Reports illuminate path to decarbonize maritime sector in California

Two reports co-released by Goldman School of Public Policy, University of California Berkeley and Energy & Environmental Research Associates delve into policy changes and technology to decarbonize ocean going vessels, Pacific Environment highlights.

This set of reports seeks to inform stakeholders and policymakers on potential to reduce greenhouse gas (GHG) and other air pollutants from the maritime sector. These reports describe:

  • decarbonization technologies for ships, including low and zero carbon fuels, engine and operational efficiencies; and,
  • the policy landscape – what’s happening nationally and internationally, along with recommended policy initiatives for state and federal agencies in the United States.

    As explained, California has historically led the world in air pollution and greenhouse gas control measures, and has modeled policy initiatives for other states, and national and international governments. In 1988, California Air Resources Board (CARB) set limits on sulfur and other contents of diesel fuel to reduce criteria pollutants from motor vehicles. By 2008, CARB adopted a regulation to mandate the use of low sulfur marine distillate fuels, applicable to all vessels within 24 nautical miles of the California coast.

The Ports of Los Angeles and Long Beach stand as the most active seaports in the Western Hemisphere and the leading container ports in the United States, known collectively as the San Pedro Bay ports. These ports, along with others in California, manage approximately 40% of the country’s containerized imports and 30% of its exports. The concentrated emissions from ships, vehicles, and equipment have significantly impacted air quality in the region. CARB estimates suggest that these activities at the San Pedro Bay ports contribute to an annual average of 67 premature deaths and over 2,000 cases of respiratory harm in the surrounding area.

"The federal and state governments, including California, need to accelerate efforts to transition ships and ports toward a zero-emission future. We hope that California will strengthen its policies to reduce emissions from ships" said David Wooley, Director of the Environmental Center, Goldman School of Public Policy, University of California, Berkeley.

"California has a unique opportunity to accelerate control of greenhouse gas and criteria pollutant emissions from ships. This report highlights rapid development in the low and zero-GHG maritime fuels industry and identifies pathways to safe and efficient zero- and low-emission ships on the waters" said Edward Carr, Vice President of Operations, Energy & Environmental Research Associates.
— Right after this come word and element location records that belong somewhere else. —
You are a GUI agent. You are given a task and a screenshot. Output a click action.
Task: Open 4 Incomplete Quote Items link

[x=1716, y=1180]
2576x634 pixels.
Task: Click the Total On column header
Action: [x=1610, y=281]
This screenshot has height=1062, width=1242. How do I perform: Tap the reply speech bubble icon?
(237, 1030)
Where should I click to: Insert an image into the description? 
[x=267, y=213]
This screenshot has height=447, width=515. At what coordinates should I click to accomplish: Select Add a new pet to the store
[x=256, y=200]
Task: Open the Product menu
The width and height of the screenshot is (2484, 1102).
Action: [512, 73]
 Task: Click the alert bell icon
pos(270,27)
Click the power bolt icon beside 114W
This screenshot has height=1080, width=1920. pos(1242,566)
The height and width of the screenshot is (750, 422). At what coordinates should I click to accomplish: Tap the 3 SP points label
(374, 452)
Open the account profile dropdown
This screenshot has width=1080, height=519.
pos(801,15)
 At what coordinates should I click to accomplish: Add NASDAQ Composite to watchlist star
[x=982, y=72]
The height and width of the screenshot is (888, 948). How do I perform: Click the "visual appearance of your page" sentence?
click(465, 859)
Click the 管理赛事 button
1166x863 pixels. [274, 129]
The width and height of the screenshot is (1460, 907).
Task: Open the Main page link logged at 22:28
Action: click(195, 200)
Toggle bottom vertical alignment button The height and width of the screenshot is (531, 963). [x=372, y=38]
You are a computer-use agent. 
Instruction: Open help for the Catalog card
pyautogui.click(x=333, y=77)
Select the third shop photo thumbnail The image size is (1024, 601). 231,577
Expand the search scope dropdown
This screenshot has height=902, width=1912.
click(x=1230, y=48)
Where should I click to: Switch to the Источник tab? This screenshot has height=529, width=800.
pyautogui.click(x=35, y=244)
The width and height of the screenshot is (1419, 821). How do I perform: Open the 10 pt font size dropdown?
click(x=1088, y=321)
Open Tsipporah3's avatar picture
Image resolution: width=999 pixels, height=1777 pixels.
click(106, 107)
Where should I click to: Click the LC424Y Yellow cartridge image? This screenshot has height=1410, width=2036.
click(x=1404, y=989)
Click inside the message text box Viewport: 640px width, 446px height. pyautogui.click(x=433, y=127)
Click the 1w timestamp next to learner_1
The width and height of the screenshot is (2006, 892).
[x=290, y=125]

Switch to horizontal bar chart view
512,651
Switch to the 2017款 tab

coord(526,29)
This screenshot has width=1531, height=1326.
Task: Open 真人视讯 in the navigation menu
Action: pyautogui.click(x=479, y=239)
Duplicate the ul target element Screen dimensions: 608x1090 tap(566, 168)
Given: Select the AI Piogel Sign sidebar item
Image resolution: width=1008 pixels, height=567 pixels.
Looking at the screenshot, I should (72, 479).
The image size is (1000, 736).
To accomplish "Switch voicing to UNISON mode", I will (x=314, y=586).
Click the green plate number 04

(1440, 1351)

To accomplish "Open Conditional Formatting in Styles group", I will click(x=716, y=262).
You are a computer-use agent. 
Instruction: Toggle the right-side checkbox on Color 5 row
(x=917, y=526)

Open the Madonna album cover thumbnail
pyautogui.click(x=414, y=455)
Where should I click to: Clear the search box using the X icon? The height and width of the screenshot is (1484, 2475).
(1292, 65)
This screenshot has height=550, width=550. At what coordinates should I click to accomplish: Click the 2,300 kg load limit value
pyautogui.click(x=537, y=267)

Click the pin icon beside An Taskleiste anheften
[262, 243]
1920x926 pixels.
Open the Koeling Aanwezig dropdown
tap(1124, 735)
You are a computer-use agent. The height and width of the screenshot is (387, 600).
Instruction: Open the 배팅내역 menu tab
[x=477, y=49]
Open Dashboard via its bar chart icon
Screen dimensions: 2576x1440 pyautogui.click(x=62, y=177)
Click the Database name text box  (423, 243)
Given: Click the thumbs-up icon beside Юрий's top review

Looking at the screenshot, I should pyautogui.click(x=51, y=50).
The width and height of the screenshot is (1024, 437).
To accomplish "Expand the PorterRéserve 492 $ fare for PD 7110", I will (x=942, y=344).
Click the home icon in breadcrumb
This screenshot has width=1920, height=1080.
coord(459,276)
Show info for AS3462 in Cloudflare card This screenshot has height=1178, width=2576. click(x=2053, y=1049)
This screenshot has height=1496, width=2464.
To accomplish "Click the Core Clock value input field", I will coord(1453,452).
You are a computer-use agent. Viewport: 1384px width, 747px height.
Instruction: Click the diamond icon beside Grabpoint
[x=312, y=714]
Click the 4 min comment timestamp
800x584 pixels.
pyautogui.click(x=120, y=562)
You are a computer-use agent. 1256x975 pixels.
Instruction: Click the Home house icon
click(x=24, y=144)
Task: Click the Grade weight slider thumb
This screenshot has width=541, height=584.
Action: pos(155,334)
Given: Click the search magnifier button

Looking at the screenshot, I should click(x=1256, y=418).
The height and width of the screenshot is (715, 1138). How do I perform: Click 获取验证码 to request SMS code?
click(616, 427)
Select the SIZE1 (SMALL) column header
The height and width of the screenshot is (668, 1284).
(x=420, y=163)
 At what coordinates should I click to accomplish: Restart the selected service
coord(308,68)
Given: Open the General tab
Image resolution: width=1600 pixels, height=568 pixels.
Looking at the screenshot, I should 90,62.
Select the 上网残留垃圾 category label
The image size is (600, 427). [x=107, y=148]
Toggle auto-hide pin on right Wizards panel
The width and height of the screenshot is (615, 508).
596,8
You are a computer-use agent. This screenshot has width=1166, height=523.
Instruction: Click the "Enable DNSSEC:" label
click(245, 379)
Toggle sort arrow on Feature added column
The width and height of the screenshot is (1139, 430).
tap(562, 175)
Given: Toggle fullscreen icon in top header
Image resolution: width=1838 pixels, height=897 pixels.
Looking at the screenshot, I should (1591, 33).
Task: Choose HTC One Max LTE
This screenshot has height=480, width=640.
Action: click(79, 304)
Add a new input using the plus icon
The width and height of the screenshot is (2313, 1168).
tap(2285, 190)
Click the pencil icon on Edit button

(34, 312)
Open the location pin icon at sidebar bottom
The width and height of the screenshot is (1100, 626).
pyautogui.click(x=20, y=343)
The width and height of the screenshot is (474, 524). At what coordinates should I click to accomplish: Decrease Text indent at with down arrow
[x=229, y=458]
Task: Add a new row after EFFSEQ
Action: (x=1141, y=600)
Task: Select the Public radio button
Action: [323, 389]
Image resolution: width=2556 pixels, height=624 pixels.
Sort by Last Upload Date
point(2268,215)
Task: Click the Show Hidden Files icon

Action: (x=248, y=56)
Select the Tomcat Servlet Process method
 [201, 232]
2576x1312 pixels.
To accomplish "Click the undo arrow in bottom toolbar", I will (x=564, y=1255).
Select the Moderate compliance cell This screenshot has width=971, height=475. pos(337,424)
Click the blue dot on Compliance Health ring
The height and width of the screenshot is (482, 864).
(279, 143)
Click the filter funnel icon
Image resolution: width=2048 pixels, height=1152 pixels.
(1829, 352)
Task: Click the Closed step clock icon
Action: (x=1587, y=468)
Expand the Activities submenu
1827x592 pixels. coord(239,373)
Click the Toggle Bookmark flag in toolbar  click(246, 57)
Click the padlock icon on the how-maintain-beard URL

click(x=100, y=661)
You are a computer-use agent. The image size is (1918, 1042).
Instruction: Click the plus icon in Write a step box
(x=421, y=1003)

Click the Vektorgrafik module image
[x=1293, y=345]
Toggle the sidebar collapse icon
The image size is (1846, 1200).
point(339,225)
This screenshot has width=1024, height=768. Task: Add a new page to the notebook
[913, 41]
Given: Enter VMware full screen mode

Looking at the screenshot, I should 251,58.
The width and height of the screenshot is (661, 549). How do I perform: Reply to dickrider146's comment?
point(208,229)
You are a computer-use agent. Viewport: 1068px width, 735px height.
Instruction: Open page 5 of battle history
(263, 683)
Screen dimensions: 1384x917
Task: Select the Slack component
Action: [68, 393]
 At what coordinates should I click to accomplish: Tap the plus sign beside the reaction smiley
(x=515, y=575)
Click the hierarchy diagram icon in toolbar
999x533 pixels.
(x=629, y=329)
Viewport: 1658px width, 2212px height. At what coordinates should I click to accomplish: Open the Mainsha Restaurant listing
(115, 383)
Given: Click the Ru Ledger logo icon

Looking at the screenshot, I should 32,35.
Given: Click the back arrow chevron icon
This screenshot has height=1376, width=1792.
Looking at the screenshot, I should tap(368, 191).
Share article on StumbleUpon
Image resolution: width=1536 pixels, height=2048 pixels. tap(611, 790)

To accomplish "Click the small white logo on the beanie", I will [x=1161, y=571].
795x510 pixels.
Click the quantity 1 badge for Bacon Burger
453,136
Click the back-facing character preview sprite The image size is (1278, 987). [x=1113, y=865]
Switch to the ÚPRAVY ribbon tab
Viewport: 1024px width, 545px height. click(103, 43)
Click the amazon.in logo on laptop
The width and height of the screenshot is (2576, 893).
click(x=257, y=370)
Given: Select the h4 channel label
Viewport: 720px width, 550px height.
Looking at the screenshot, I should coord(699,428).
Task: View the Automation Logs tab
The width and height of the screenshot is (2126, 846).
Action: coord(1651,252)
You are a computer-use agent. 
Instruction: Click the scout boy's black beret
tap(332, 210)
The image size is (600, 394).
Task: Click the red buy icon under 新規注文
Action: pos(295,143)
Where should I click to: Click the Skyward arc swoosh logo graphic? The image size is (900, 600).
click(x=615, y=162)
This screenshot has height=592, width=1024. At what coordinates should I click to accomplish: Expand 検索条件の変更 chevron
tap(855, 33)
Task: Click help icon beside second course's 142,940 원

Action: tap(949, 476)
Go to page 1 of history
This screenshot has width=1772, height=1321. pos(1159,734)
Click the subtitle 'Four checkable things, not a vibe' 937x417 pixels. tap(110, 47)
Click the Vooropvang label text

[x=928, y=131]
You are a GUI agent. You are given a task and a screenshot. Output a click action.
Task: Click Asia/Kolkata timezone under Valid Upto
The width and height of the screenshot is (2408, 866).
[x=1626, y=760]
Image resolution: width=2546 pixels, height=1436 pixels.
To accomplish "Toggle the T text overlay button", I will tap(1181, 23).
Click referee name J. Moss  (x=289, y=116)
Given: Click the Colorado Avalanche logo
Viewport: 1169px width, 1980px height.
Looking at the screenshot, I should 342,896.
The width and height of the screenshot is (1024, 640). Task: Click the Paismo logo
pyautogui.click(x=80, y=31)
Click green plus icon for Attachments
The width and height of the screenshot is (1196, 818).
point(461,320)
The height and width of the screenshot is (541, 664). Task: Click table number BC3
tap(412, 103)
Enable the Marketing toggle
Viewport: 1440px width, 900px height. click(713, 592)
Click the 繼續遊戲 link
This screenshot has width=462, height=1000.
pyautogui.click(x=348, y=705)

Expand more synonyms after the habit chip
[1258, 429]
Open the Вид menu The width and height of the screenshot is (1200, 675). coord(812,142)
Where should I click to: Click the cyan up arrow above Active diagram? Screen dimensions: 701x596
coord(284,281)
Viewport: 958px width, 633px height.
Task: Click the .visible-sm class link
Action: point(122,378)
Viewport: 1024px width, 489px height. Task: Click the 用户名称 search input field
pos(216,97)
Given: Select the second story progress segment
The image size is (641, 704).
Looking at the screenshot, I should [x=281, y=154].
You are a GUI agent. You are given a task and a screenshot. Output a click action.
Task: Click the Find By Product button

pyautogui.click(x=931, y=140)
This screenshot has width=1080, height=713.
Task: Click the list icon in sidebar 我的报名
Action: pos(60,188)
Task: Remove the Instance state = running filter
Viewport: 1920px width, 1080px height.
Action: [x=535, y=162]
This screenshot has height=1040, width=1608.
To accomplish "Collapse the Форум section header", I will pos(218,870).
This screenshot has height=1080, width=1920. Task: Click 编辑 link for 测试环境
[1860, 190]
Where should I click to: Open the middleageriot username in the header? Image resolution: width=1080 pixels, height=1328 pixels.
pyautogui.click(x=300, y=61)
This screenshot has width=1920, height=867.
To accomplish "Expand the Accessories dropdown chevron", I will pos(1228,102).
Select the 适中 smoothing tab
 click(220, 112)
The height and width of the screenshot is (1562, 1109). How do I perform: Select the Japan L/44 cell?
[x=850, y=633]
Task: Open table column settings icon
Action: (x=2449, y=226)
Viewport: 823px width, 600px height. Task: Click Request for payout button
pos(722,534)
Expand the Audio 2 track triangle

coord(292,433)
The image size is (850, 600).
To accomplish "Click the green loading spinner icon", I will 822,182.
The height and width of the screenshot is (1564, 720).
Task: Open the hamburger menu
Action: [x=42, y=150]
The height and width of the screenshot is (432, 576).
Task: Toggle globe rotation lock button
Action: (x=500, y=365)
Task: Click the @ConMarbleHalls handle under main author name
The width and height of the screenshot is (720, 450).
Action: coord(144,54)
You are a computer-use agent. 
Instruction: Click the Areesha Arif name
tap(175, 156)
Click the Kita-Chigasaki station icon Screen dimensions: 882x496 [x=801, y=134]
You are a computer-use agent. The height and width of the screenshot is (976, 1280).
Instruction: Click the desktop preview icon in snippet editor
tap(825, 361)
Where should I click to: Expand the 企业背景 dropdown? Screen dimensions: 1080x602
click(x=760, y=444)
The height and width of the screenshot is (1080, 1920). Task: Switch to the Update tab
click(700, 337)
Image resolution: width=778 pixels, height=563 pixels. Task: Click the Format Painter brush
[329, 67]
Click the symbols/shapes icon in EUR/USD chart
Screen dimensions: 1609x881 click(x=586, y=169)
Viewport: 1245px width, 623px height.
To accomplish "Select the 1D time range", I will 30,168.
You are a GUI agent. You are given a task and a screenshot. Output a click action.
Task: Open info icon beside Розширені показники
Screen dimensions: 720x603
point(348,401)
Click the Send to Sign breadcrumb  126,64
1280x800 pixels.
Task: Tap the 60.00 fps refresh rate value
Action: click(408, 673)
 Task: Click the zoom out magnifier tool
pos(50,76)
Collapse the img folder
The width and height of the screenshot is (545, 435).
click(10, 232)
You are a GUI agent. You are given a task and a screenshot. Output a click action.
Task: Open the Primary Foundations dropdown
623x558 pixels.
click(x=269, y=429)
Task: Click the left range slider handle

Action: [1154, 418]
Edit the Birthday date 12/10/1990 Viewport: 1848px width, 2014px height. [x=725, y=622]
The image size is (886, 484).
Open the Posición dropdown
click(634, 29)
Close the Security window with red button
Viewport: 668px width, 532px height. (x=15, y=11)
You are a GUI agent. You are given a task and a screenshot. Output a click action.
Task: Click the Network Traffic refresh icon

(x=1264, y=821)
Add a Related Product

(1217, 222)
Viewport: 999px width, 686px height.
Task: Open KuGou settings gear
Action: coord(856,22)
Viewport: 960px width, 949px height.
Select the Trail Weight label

California can create financial incentives for production and use of zero or near-zero carbon maritime fuels through Low Carbon Fuel Standards. There is currently no zero carbon fuels suitable for large ships produced on the West Coast of the US. This fuel supply infrastructure is critical to the success of global voluntary and mandatory commitments to zero carbon ship operations.

The EERA report provides a technology review of low and zero-greenhouse gas marine fuels and supplemental power systems. The report describes decarbonization potential, costs, technology parameters, safety, and infrastructure. The report includes a novel analysis of growth in green fueled fleets and shows the significant potential for sustainable marine fuels.

Among the report’s findings, the number of methanol-fueled and methanol-ready vessels is set to increase by 6.8 times, reaching around 285 vessels within the next five years. Ammonia-ready vessels are set to increase by 4.5 times, totaling around 200 vessels over the same time period. Other low-GHG vessel technologies like hydrogen fuel cells, battery power and assist, and solar and wind propulsion are also growing rapidly, indicating a shift towards early uptake of these technologies.

The report outlines a promising three-stage transition towards net zero emissions in the maritime section, highlighting the role methanol and ammonia may play as hydrogen carriers. While there are sizable gaps between maritime energy demand and projected production, the volumes of low- and zero-GHG fuels are anticipated to increase rapidly, with vessels ready and being built today that can use these fuels.